While many bolt-ons already exist, including tenant legal expense coverage, pet injury coverage, roadside programs, equipment breakdown coverage, or health and wellness initiatives, technology is driving the most exciting new opportunities to protect clients and provide additional revenue streams for agents. Here are a few forward-looking examples that highlight the potential:

  • Cyber protection for individuals and families. Most small business clients are familiar with cyber liability coverage. But cyber protection as a bolt-on for individuals is an underdeveloped market. With identity theft, online scams, and ransomware affecting families as much as corporations, new tech-enabled policies are emerging that combine insurance coverage with proactive tools: credit monitoring, password management apps, and even family-friendly cybersecurity coaching. For agents, these in-demand bolt-ons bridge the gap between traditional coverage and digital-age risk while simultaneously positioning them as forward-thinking advisors on 21st-century exposures.
  • Smart home and IoT risk services. As more households install smart thermostats, water leak detectors and security systems, insurers are experimenting with bolt-ons that connect to these devices. These preventative programs don’t just provide claims coverage; they prevent losses before they happen. For example, a smart water monitor linked to an app can alert homeowners, and their insurer, about a leak before it floods the home. This type of bolt-on is a natural extension of the insurance promise: not just to pay for losses but to help avoid them.
  • Gig economy and lifestyle-specific coverage. Another emerging category of bolt-ons tailors coverage to nontraditional work and lifestyle patterns. Consider micro-insurance that activates when a client drives for a ride-share company or rents out their home for short stays. Or think of lifestyle bolt-ons tied to travel, such as instant luggage protection or access to telemedicine while abroad, offered via mobile platforms. These on-demand, tech-enabled products give agents new ways to serve clients whose needs evolve beyond nine-to-five jobs and standard living arrangements.

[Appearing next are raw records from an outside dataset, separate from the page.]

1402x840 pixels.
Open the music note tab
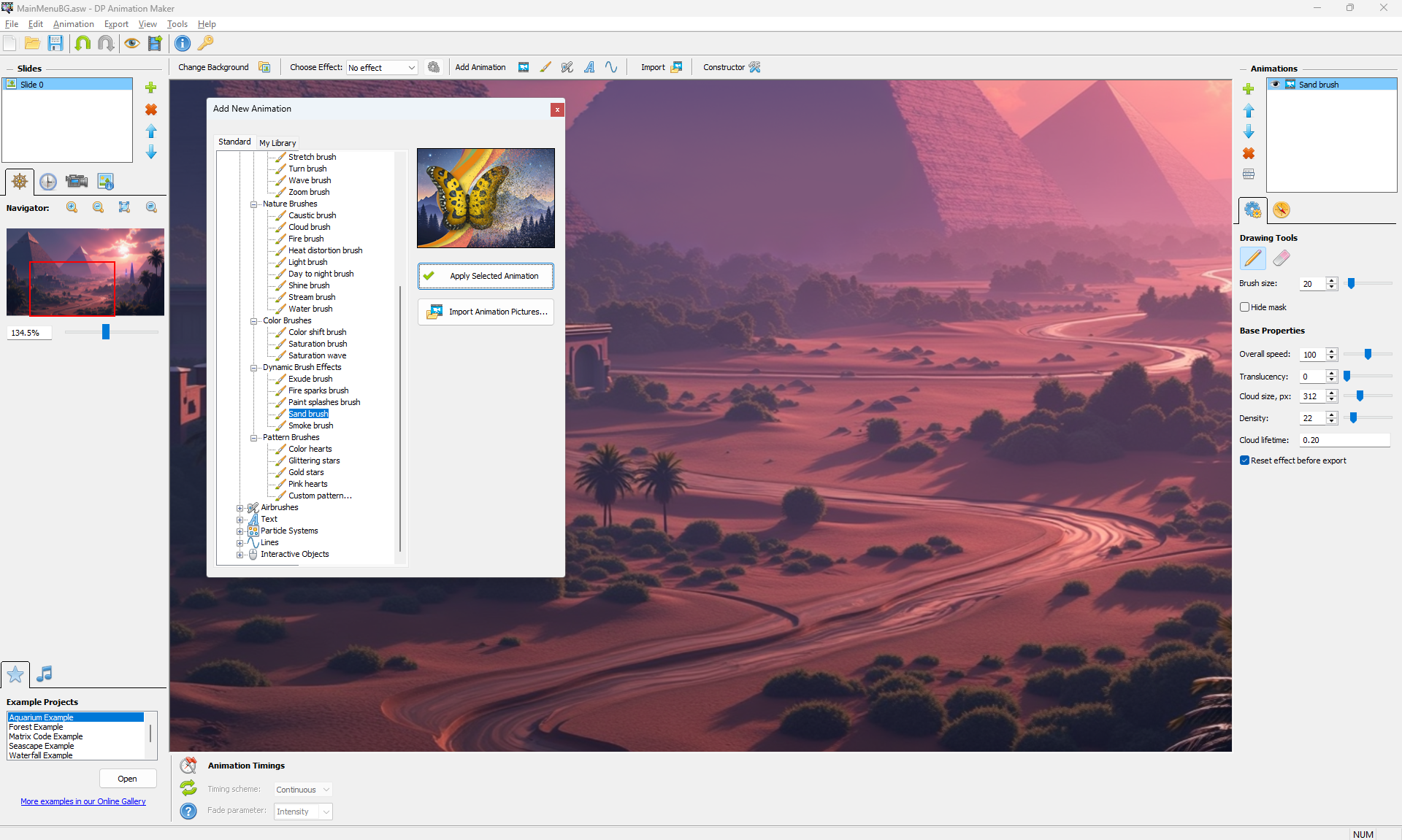click(45, 674)
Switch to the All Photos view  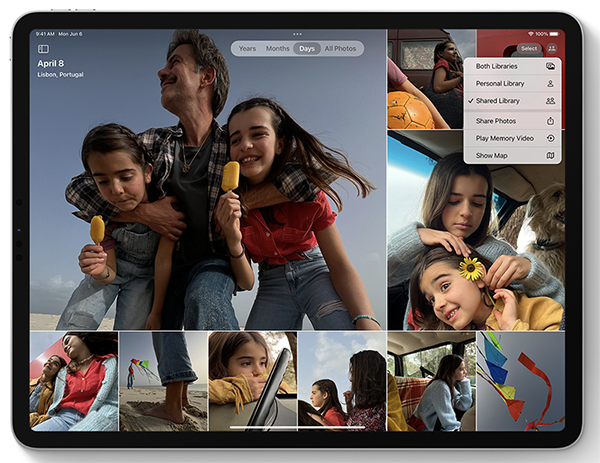pos(341,49)
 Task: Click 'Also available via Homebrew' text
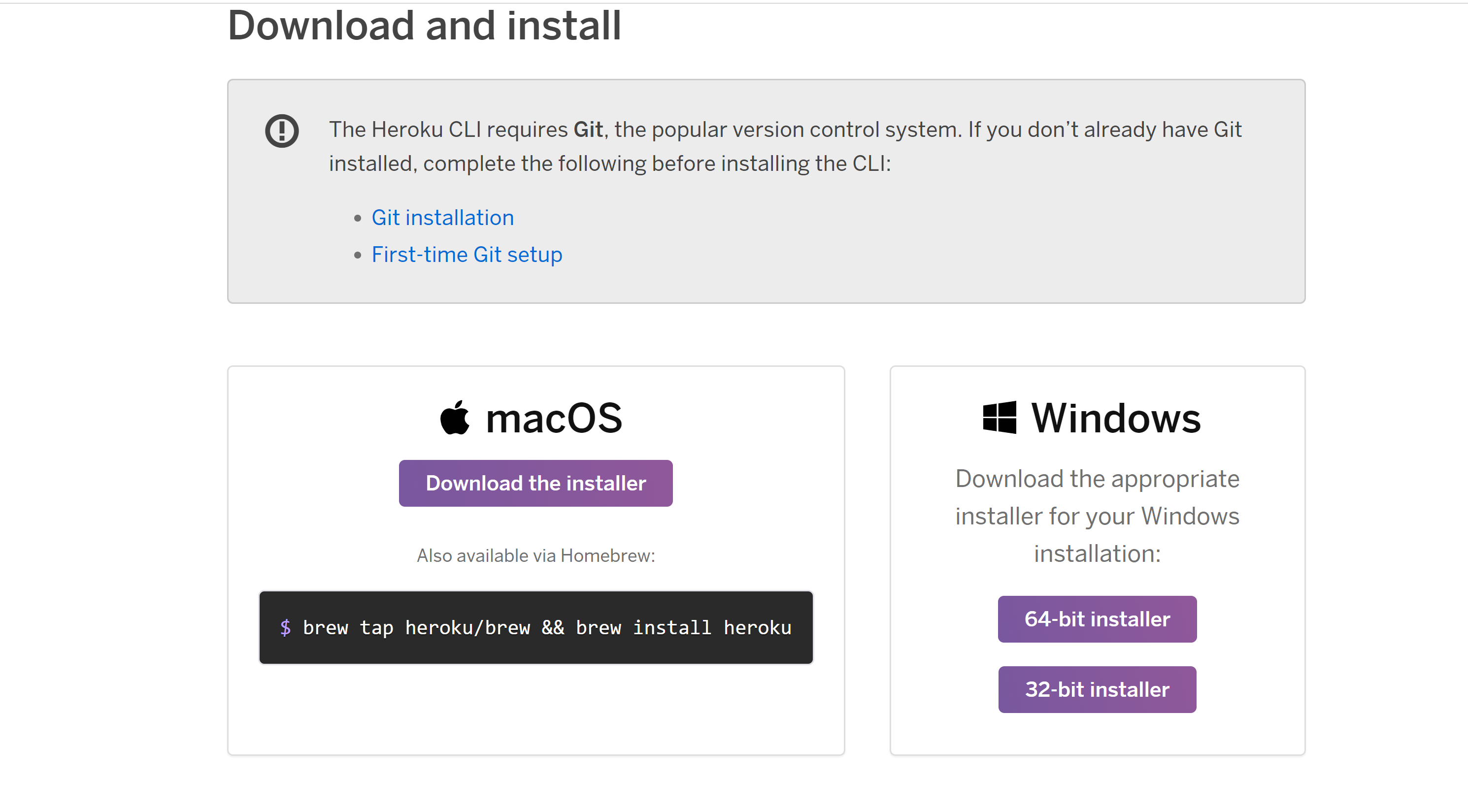535,555
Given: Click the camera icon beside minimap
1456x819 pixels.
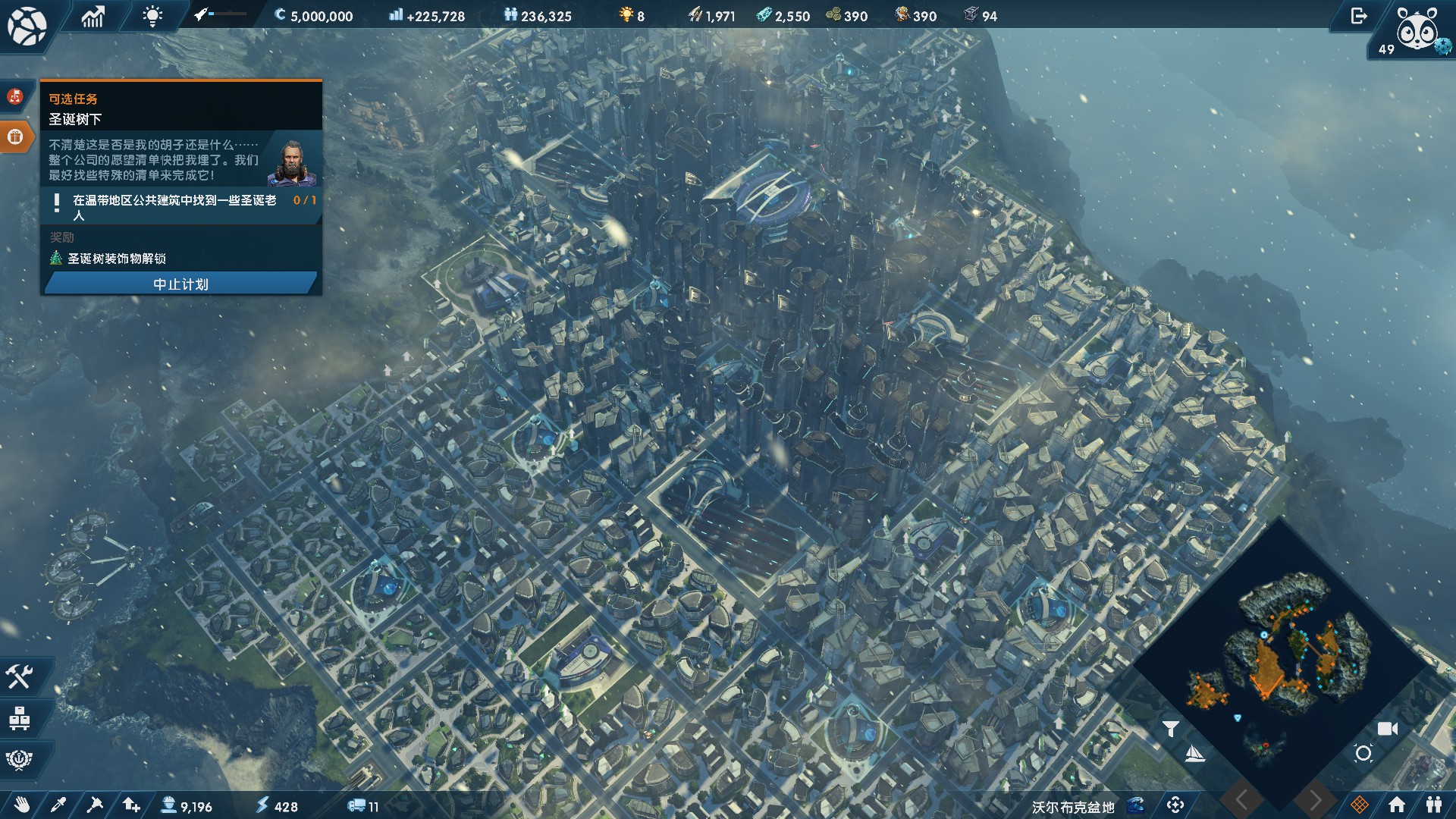Looking at the screenshot, I should point(1387,729).
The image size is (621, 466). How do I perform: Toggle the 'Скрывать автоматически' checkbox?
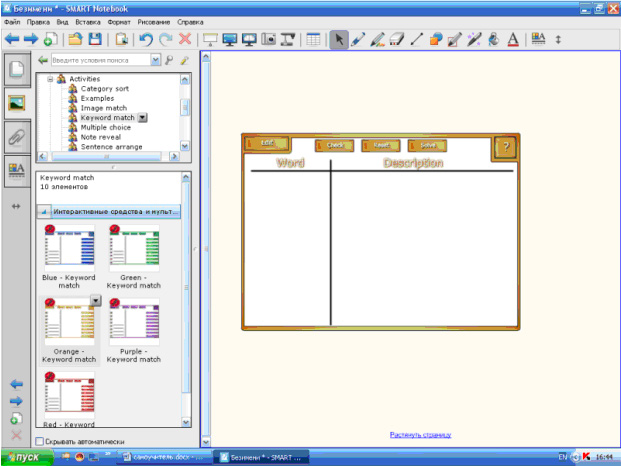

Legal services products like document review or mediation insurance, which is a new product we introduced in the U.S. this summer, illustrate additional value-add for agents to provide peace of mind in areas clients don’t always consider until it’s too late.

Many early-stage entrepreneurs, small businesses, and even individuals who may own a handful of rental properties often avoid seeking appropriate legal review or advice due to the associated costs.

With legal bolt-on services, individuals and small businesses get affordable access to not only AI-driven but human attorney-led legal document services, as well as the opportunity to seek advice from licensed attorneys to avoid potential costly litigation.

For agents, the key is to weave these options into a broader client conversation, positioning them as essential components of a comprehensive strategy rather than peripheral additions.

There are two primary reasons why bolt-on products should be central to the modern agent’s strategy:

Agents don’t have to invent these solutions themselves. Many bolt-ons already exist, and more are coming to market every year. The key is to ask carriers what they offer, request new bolt-on products where they are lacking, and proactively introduce them to clients.

In doing so, agents take ownership of their business evolution. They are no longer mere intermediaries in the insurance transaction; they are curators of a complete suite of services that help protect clients across their personal and professional lives.

The future of independent insurance agents won’t be written by price comparisons or automated quote engines. It will be defined by their ability to provide ongoing value through technology in ways technology alone cannot replicate. Bolt-on products, whether familiar or emerging, are a critical part of that equation.

By embracing bolt-ons and the growing value they offer, agents can transform themselves into indispensable advisors and ensure their own relevance in a rapidly changing industry.